The new value 4 will permit to append the source address to the
fingerprint, making it easier to build rules checking a specific path.

MINOR: net_helper: add an option to ip.fp() to append the TTL to the fingerprint

With mode value 1, the TTL will be appended immediately after the 7 bytes,
making it a 8-byte fingerprint.

MINOR: net_helper: prepare the ip.fp() converter to support more options

It can make sense to support extra components in the fingerprint to ease
configuration, so let's change the 0/1 value to a bit field. We also turn
the current 1 (TCP options list) to 2 so that we'll reuse 1 for the TTL.

MINOR: net_helper: add ip.fp() to build a simplified fingerprint of a SYN

Here we collect all the stuff that depends on the sender's settings,
such as TOS, IP version, TTL range, presence of DF bit or IP options,
presence of DATA in the SYN, CWR+ECE flags, TCP header length, wscale,
initial window, mss, as well as the list of TCP extension kinds. It's
obviously fairly limited but can allows to avoid blacklisting certain
valid clients sharing the same IP address as a misbehaving one.
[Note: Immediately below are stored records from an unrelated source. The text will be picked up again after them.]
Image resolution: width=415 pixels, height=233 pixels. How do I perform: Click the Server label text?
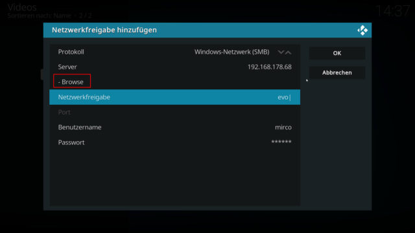tap(67, 67)
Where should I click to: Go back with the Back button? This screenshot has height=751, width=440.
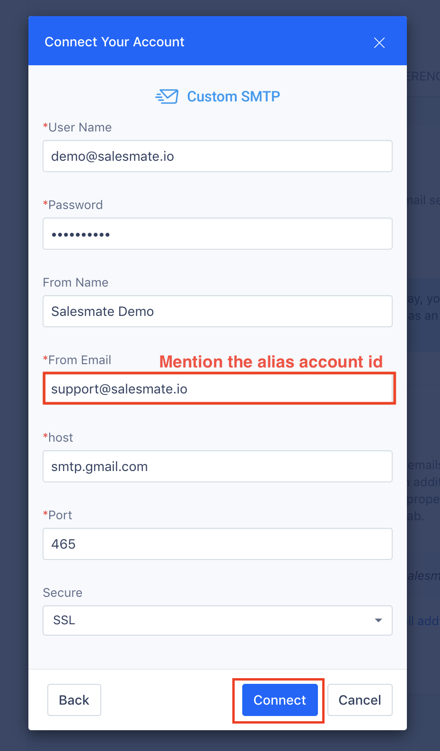pyautogui.click(x=74, y=700)
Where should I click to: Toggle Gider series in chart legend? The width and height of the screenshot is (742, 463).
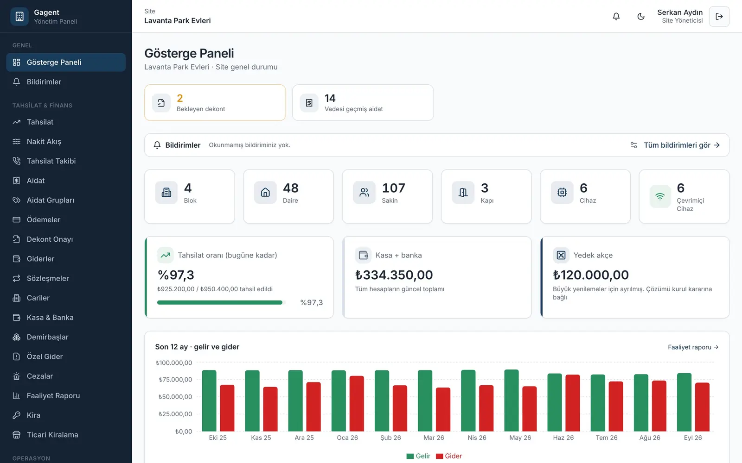(449, 456)
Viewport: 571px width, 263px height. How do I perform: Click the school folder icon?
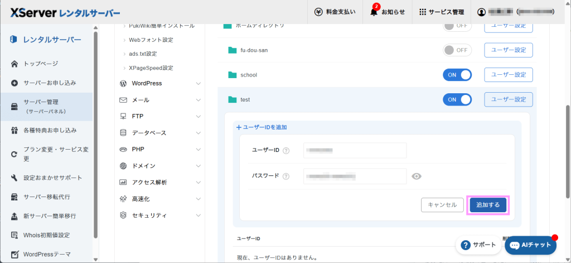[x=233, y=75]
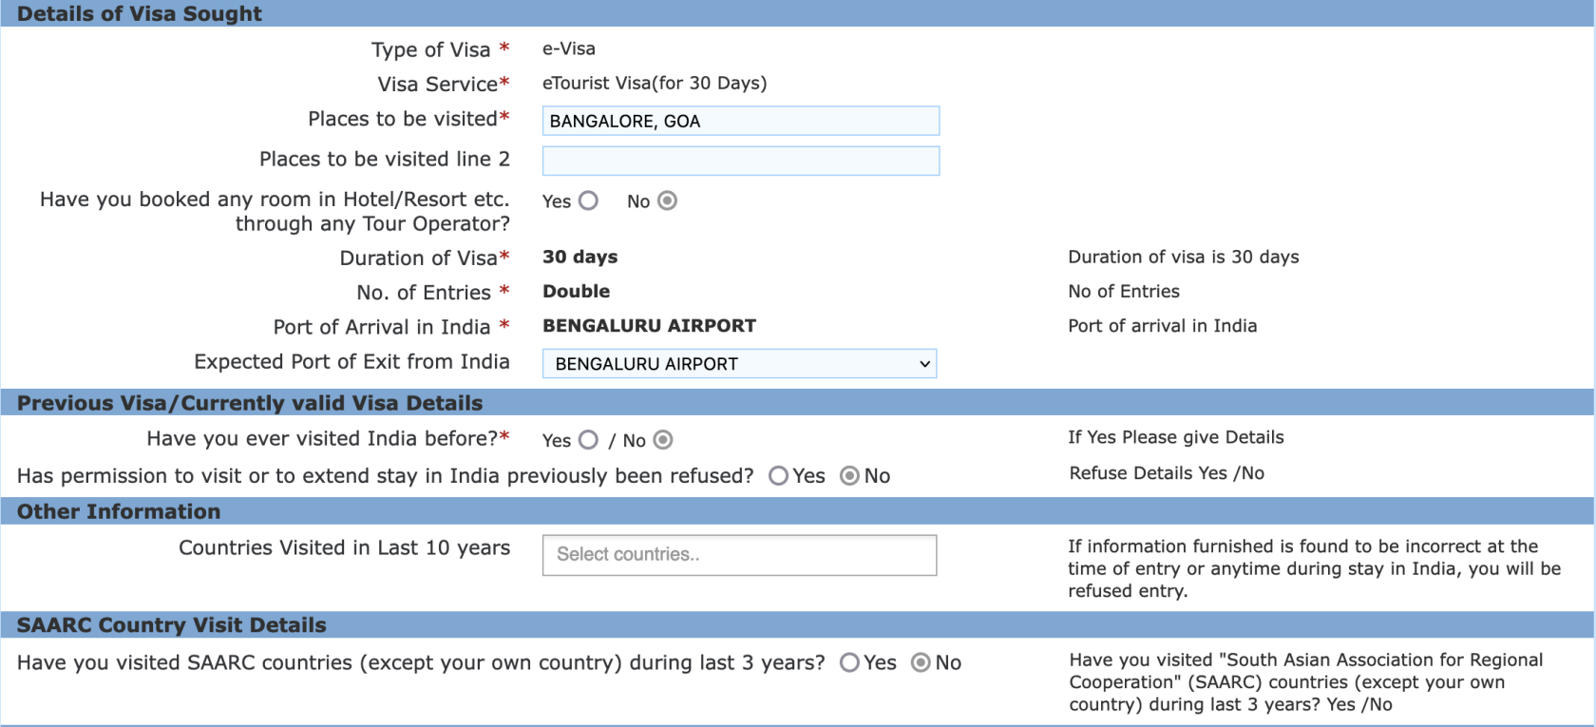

It supports both a short and a long mode depending on the argument.
These can be used with the tcp-ss bind option. The doc was updated
accordingly.

MINOR: net_helper: add sample converters to decode TCP headers

This adds the following converters, used to decode fields
in an incoming tcp header:

   tcp.dst, tcp.flags, tcp.seq, tcp.src, tcp.win,
   tcp.options.mss, tcp.options.tsopt, tcp.options.tsval,
   tcp.options.wscale, tcp.options_list,

These can be used with the tcp-ss bind option. The doc was updated
accordingly.

MINOR: net_helper: add sample converters to decode IP packet headers

This adds a few converters that help decode parts of IP packets:
  - ip.data : returns the next header (typically TCP)
  - ip.df   : returns the dont-fragment flags
  - ip.dst  : returns the destination IPv4/v6 address
  - ip.hdr  : returns only the IP header
  - ip.proto: returns the upper level protocol (udp/tcp)
  - ip.src  : returns the source IPv4/v6 address
  - ip.tos  : returns the TOS / TC field
  - ip.ttl  : returns the TTL/HL value
  - ip.ver  : returns the IP version (4 or 6)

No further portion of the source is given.